Même si le discours se veut progressiste (on le voit avec le dénouement tout comme on le verra plus tard avec l'excellent Mahanagar), Ray se refuse à adopter une vision manichéenne qui consisterait à rejeter purement et simplement le modèle traditionnel. Tradition et modernité forment un tout qui constitue aussi bien l'identité de l'Inde que celle d'Apu, et c'est celle-ci que Aparajito se doit de célébrer.

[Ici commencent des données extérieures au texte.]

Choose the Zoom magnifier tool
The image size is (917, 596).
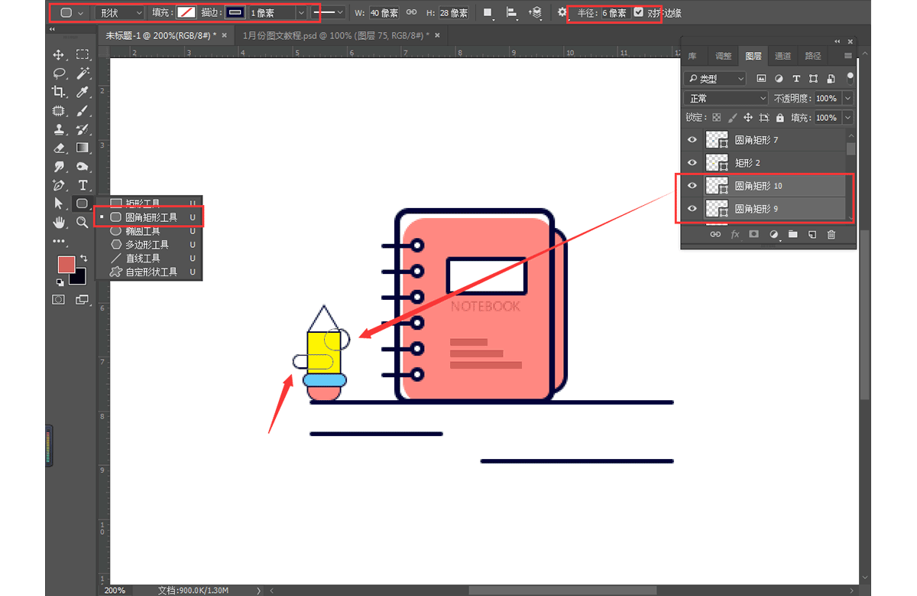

Ainsi, ce n'est pas par hasard si l'apprentissage de notre jeune héros débute dans les ruelles de Bénarès, étape intermédiaire entre la cambrousse et la grande métropole, où monde moderne et traditionnel se télescopent joyeusement dans une ébullition populaire de tous les instants. Avec son sens de la mise en images, contemplatif sans être ostentatoire, Ray filme et rend hommage à une société alors en pleine mue : le panoramique sur les ghats impressionne et nous laisse admirer une Inde qui crie son exotisme avec cette foule bigarrée, composée de prêcheurs brahmanes et de miséreux, qui vient s'agglutiner sur les berges du Gange. Comme il avait pu le faire avec Pather Panchali, il recompose un petit théâtre de la vie où l'on exulte, s'émerveille, quémande sa pitance et où l'on nourrit son esprit comme l'on purifie son corps dans les eaux sacrées.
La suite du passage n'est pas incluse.